# WHAT NEEDS TO BE DONE
Print all of the material below again, line for line, without changing anything.

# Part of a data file
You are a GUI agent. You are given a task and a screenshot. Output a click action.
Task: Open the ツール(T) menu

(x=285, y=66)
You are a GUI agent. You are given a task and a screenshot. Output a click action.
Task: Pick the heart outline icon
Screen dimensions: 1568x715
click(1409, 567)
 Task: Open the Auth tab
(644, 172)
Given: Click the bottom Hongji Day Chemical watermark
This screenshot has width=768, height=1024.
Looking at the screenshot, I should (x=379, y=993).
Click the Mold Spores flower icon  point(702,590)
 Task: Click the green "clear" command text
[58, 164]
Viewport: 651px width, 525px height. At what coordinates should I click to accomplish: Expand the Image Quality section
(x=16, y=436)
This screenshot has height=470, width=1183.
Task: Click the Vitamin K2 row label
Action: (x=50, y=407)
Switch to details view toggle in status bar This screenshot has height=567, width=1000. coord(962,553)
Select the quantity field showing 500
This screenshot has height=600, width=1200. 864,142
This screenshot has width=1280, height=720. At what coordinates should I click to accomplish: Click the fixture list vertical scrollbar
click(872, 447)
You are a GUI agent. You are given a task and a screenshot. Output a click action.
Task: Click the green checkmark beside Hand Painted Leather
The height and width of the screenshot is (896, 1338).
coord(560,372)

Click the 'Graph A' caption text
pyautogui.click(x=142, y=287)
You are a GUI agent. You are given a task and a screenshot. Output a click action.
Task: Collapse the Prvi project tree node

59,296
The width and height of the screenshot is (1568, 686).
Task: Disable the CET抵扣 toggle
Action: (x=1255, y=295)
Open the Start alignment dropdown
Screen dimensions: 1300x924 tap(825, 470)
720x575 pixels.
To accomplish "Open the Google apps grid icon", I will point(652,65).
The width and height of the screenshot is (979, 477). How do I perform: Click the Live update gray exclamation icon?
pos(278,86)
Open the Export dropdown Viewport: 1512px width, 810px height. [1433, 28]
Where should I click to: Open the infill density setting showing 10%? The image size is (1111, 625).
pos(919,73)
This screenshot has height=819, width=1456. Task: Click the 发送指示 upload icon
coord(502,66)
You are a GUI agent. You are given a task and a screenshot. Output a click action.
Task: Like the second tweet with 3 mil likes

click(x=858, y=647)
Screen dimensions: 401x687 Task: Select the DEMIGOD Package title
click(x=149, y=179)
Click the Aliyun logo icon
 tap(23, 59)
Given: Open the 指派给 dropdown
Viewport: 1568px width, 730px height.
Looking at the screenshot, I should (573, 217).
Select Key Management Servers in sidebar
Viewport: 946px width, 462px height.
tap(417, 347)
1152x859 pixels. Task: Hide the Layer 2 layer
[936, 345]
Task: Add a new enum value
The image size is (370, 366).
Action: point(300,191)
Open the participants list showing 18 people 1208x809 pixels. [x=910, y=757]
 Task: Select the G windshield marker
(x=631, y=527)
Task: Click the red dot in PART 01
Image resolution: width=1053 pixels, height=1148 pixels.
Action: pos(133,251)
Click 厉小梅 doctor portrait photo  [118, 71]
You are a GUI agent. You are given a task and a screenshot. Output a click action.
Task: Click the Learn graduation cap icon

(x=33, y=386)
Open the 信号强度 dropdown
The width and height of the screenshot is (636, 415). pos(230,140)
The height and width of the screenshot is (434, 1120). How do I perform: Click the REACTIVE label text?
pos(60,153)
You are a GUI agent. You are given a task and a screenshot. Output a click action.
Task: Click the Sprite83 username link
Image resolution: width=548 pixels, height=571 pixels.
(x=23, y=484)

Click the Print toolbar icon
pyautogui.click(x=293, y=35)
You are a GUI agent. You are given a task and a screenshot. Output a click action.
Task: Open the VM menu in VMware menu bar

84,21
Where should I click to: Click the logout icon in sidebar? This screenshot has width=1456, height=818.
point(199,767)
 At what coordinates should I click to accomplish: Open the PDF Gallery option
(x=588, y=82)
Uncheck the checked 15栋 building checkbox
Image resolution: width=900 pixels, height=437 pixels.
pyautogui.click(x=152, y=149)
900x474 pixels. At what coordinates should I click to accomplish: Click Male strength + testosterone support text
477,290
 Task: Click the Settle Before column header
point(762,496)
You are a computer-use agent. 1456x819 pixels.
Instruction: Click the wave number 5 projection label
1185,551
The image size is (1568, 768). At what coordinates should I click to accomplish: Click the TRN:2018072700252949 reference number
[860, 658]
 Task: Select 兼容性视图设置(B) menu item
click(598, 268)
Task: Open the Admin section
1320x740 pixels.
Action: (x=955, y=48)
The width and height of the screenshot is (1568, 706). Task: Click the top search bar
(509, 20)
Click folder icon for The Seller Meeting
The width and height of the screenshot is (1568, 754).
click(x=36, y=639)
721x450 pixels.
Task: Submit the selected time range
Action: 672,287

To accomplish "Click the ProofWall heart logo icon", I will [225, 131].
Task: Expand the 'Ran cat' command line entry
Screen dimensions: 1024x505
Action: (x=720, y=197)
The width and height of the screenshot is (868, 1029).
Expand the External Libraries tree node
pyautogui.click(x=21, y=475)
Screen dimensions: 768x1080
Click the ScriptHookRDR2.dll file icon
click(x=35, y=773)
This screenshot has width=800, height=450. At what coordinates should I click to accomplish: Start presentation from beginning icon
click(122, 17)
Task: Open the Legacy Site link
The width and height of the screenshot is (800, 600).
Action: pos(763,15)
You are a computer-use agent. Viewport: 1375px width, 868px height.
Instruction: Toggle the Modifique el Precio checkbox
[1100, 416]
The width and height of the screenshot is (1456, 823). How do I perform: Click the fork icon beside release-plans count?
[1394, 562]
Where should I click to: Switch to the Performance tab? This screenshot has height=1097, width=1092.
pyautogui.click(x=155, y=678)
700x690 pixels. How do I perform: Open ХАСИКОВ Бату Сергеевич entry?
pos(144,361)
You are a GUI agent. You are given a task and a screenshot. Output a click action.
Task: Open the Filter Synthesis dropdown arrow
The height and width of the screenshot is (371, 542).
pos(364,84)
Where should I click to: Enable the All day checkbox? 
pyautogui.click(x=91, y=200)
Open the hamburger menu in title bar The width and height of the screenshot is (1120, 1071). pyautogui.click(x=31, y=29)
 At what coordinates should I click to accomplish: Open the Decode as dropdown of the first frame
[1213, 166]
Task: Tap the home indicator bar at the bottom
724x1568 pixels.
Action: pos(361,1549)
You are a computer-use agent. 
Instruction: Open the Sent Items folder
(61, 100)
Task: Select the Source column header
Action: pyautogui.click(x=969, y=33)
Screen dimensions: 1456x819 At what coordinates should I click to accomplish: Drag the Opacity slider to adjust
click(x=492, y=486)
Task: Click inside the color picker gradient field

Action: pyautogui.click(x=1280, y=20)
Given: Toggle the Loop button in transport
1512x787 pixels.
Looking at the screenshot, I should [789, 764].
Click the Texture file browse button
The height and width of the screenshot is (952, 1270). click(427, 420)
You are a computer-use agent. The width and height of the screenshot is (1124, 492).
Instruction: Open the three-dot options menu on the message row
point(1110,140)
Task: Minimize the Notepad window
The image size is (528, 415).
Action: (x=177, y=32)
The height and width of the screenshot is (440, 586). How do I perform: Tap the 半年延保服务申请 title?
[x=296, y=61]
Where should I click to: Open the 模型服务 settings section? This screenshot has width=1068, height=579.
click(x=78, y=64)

# ANSWER FOR THIS EXERCISE
You are a GUI agent. You are given a task and a screenshot. Output a click action.
Task: Open the ツール(T) menu

(x=285, y=66)
You are a GUI agent. You are given a task and a screenshot. Output a click action.
Task: Pick the heart outline icon
Screen dimensions: 1568x715
click(1409, 567)
 Task: Open the Auth tab
(644, 172)
Given: Click the bottom Hongji Day Chemical watermark
This screenshot has width=768, height=1024.
Looking at the screenshot, I should (x=379, y=993).
Click the Mold Spores flower icon  point(702,590)
 Task: Click the green "clear" command text
[58, 164]
Viewport: 651px width, 525px height. At what coordinates should I click to accomplish: Expand the Image Quality section
(x=16, y=436)
This screenshot has height=470, width=1183.
Task: Click the Vitamin K2 row label
Action: (x=50, y=407)
Switch to details view toggle in status bar This screenshot has height=567, width=1000. coord(962,553)
Select the quantity field showing 500
This screenshot has height=600, width=1200. 864,142
This screenshot has width=1280, height=720. At what coordinates should I click to accomplish: Click the fixture list vertical scrollbar
click(872, 447)
You are a GUI agent. You are given a task and a screenshot. Output a click action.
Task: Click the green checkmark beside Hand Painted Leather
The height and width of the screenshot is (896, 1338).
coord(560,372)

Click the 'Graph A' caption text
pyautogui.click(x=142, y=287)
You are a GUI agent. You are given a task and a screenshot. Output a click action.
Task: Collapse the Prvi project tree node

59,296
The width and height of the screenshot is (1568, 686).
Task: Disable the CET抵扣 toggle
Action: (x=1255, y=295)
Open the Start alignment dropdown
Screen dimensions: 1300x924 tap(825, 470)
720x575 pixels.
To accomplish "Open the Google apps grid icon", I will point(652,65).
The width and height of the screenshot is (979, 477). How do I perform: Click the Live update gray exclamation icon?
pos(278,86)
Open the Export dropdown Viewport: 1512px width, 810px height. [1433, 28]
Where should I click to: Open the infill density setting showing 10%? The image size is (1111, 625).
pos(919,73)
This screenshot has height=819, width=1456. Task: Click the 发送指示 upload icon
coord(502,66)
You are a GUI agent. You are given a task and a screenshot. Output a click action.
Task: Like the second tweet with 3 mil likes

click(x=858, y=647)
Screen dimensions: 401x687 Task: Select the DEMIGOD Package title
click(x=149, y=179)
Click the Aliyun logo icon
 tap(23, 59)
Given: Open the 指派给 dropdown
Viewport: 1568px width, 730px height.
Looking at the screenshot, I should (573, 217).
Select Key Management Servers in sidebar
Viewport: 946px width, 462px height.
tap(417, 347)
1152x859 pixels. Task: Hide the Layer 2 layer
[936, 345]
Task: Add a new enum value
The image size is (370, 366).
Action: point(300,191)
Open the participants list showing 18 people 1208x809 pixels. [x=910, y=757]
 Task: Select the G windshield marker
(x=631, y=527)
Task: Click the red dot in PART 01
Image resolution: width=1053 pixels, height=1148 pixels.
Action: pos(133,251)
Click 厉小梅 doctor portrait photo  [118, 71]
You are a GUI agent. You are given a task and a screenshot. Output a click action.
Task: Click the Learn graduation cap icon

(x=33, y=386)
Open the 信号强度 dropdown
The width and height of the screenshot is (636, 415). pos(230,140)
The height and width of the screenshot is (434, 1120). How do I perform: Click the REACTIVE label text?
pos(60,153)
You are a GUI agent. You are given a task and a screenshot. Output a click action.
Task: Click the Sprite83 username link
Image resolution: width=548 pixels, height=571 pixels.
(x=23, y=484)

Click the Print toolbar icon
pyautogui.click(x=293, y=35)
You are a GUI agent. You are given a task and a screenshot. Output a click action.
Task: Open the VM menu in VMware menu bar

84,21
Where should I click to: Click the logout icon in sidebar? This screenshot has width=1456, height=818.
point(199,767)
 At what coordinates should I click to accomplish: Open the PDF Gallery option
(x=588, y=82)
Uncheck the checked 15栋 building checkbox
Image resolution: width=900 pixels, height=437 pixels.
pyautogui.click(x=152, y=149)
900x474 pixels. At what coordinates should I click to accomplish: Click Male strength + testosterone support text
477,290
 Task: Click the Settle Before column header
point(762,496)
You are a computer-use agent. 1456x819 pixels.
Instruction: Click the wave number 5 projection label
1185,551
The image size is (1568, 768). At what coordinates should I click to accomplish: Click the TRN:2018072700252949 reference number
[860, 658]
 Task: Select 兼容性视图设置(B) menu item
click(598, 268)
Task: Open the Admin section
1320x740 pixels.
Action: (x=955, y=48)
The width and height of the screenshot is (1568, 706). Task: Click the top search bar
(509, 20)
Click folder icon for The Seller Meeting
The width and height of the screenshot is (1568, 754).
click(x=36, y=639)
721x450 pixels.
Task: Submit the selected time range
Action: 672,287

To accomplish "Click the ProofWall heart logo icon", I will [225, 131].
Task: Expand the 'Ran cat' command line entry
Screen dimensions: 1024x505
Action: (x=720, y=197)
The width and height of the screenshot is (868, 1029).
Expand the External Libraries tree node
pyautogui.click(x=21, y=475)
Screen dimensions: 768x1080
Click the ScriptHookRDR2.dll file icon
click(x=35, y=773)
This screenshot has width=800, height=450. At what coordinates should I click to accomplish: Start presentation from beginning icon
click(122, 17)
Task: Open the Legacy Site link
The width and height of the screenshot is (800, 600).
Action: pos(763,15)
You are a computer-use agent. Viewport: 1375px width, 868px height.
Instruction: Toggle the Modifique el Precio checkbox
[1100, 416]
The width and height of the screenshot is (1456, 823). How do I perform: Click the fork icon beside release-plans count?
[1394, 562]
Where should I click to: Switch to the Performance tab? This screenshot has height=1097, width=1092.
pyautogui.click(x=155, y=678)
700x690 pixels. How do I perform: Open ХАСИКОВ Бату Сергеевич entry?
pos(144,361)
You are a GUI agent. You are given a task and a screenshot. Output a click action.
Task: Open the Filter Synthesis dropdown arrow
The height and width of the screenshot is (371, 542).
pos(364,84)
Where should I click to: Enable the All day checkbox? 
pyautogui.click(x=91, y=200)
Open the hamburger menu in title bar The width and height of the screenshot is (1120, 1071). pyautogui.click(x=31, y=29)
 At what coordinates should I click to accomplish: Open the Decode as dropdown of the first frame
[1213, 166]
Task: Tap the home indicator bar at the bottom
724x1568 pixels.
Action: pos(361,1549)
You are a computer-use agent. 
Instruction: Open the Sent Items folder
(61, 100)
Task: Select the Source column header
Action: pyautogui.click(x=969, y=33)
Screen dimensions: 1456x819 At what coordinates should I click to accomplish: Drag the Opacity slider to adjust
click(x=492, y=486)
Task: Click inside the color picker gradient field

Action: pyautogui.click(x=1280, y=20)
Given: Toggle the Loop button in transport
1512x787 pixels.
Looking at the screenshot, I should [789, 764].
Click the Texture file browse button
The height and width of the screenshot is (952, 1270). click(427, 420)
You are a computer-use agent. The width and height of the screenshot is (1124, 492).
Instruction: Open the three-dot options menu on the message row
point(1110,140)
Task: Minimize the Notepad window
The image size is (528, 415).
Action: (x=177, y=32)
The height and width of the screenshot is (440, 586). How do I perform: Tap the 半年延保服务申请 title?
[x=296, y=61]
Where should I click to: Open the 模型服务 settings section? This screenshot has width=1068, height=579.
click(x=78, y=64)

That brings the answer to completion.